The sideshow: Ohio State probably doesn’t bring the character of LSU, Arkansas, Tennessee or Washington State, but there’s plenty to see. Will Meyer have to handle an arrested player? What about a look into the lengths he’ll go for a recruit? Will he exchange barbs with Michigan and Brady Hoke?
The main event: Just two seasons ago, no one would have pegged then-Connecticut coach Randy Edsall as creating compelling television. A 2-10 mess of a season changed that. Two new coordinators, including fired New Mexico coach Mike Locksley, adds to the intrigue. Maryland could succeed in the face of adversity ... or pick up where it left off last season.

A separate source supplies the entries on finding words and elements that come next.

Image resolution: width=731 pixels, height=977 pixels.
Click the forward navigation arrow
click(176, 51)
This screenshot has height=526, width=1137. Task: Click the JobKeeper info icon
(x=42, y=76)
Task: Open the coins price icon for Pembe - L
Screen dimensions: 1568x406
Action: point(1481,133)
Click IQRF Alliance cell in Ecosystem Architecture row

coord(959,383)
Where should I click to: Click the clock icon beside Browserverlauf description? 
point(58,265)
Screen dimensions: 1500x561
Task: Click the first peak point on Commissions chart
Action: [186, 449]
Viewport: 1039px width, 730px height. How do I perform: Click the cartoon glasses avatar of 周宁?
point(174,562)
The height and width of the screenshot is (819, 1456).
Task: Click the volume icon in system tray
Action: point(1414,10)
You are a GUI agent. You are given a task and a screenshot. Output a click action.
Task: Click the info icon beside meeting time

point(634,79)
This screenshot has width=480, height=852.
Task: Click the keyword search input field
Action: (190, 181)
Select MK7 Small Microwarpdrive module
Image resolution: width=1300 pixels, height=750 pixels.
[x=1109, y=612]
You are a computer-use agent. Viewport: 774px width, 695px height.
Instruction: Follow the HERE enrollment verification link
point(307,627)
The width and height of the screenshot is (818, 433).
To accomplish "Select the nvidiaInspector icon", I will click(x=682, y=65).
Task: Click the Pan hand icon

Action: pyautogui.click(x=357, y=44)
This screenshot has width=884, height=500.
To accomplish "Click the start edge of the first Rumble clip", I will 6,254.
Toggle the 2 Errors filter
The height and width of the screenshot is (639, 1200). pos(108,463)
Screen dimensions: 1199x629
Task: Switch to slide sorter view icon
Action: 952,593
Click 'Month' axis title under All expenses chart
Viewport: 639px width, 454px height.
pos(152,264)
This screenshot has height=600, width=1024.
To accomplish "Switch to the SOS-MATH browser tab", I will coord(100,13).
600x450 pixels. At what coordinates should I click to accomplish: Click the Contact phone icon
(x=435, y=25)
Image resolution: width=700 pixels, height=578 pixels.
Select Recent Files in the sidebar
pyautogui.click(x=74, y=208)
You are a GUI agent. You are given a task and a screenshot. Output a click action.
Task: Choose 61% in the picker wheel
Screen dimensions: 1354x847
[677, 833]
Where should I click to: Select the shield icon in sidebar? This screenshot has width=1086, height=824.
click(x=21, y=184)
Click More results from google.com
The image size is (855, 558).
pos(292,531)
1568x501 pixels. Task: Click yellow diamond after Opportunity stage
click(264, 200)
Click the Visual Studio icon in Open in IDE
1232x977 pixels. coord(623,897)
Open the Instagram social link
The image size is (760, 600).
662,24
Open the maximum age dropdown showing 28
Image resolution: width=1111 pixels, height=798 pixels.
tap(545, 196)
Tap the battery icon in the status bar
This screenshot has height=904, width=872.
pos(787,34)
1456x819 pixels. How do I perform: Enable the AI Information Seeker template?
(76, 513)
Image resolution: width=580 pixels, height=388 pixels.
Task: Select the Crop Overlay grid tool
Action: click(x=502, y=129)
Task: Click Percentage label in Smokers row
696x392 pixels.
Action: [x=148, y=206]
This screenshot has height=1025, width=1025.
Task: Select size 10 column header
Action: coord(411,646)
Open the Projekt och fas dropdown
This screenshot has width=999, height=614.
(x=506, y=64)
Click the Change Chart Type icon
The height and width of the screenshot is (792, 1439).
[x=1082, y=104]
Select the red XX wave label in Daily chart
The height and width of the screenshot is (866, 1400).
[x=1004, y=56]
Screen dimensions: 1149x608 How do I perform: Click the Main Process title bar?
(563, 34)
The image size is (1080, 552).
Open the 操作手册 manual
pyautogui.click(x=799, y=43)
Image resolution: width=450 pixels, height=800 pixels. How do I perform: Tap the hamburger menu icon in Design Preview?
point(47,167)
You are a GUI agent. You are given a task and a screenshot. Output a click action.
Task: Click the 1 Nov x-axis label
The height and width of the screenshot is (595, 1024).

The sideshow: Wouldn’t it be fun to see the immediate reactions of the straight-laced Edsall and his players when they’re presented their uniform combinations for the first time?
The main event: We’re going off the grid for this one. One of the MAC’s worst programs tries to make a splash with the hire of former Auburn coach Terry Bowden. He’ll be a salesman to the fill the program’s new stadium as much as he’ll be a coach.
The sideshow: Chuck Amato’s red shoes don’t match the Zips’ garb, but we’re glad to have him back anyway.
A few others we’d watch:
Oregon: Chip Kelly doesn’t seem like a guy who’d have time for a camera crew, but we’d like to watch him try to pick the next productive Ducks’ QB.
South Carolina: Would be more fun with Stephen Garcia around, but we’ll take our chances that Steve Spurrier will make the season interesting.
Clemson: Dabo Swinney won’t let South Carolina take all the attention.
Nebraska: Pressure’s on both Bo Pelini and quarterback Taylor Martinez.
Oklahoma State: Mike Gundy hands his team over to a freshman quarterback.
Ole Miss: We love Hugh Freeze’s Twitter feed already.
Texas A&M: New coach, new conference, same crazy fans.
Missouri: The Tigers also join the SEC with a fragile quarterback and the nation’s top freshman.
Penn State: Watching Bill O’Brien try to salvage this season, never mind the program, could be fascinating.
Notre Dame: Love ‘em or hate ‘em, you’d watch.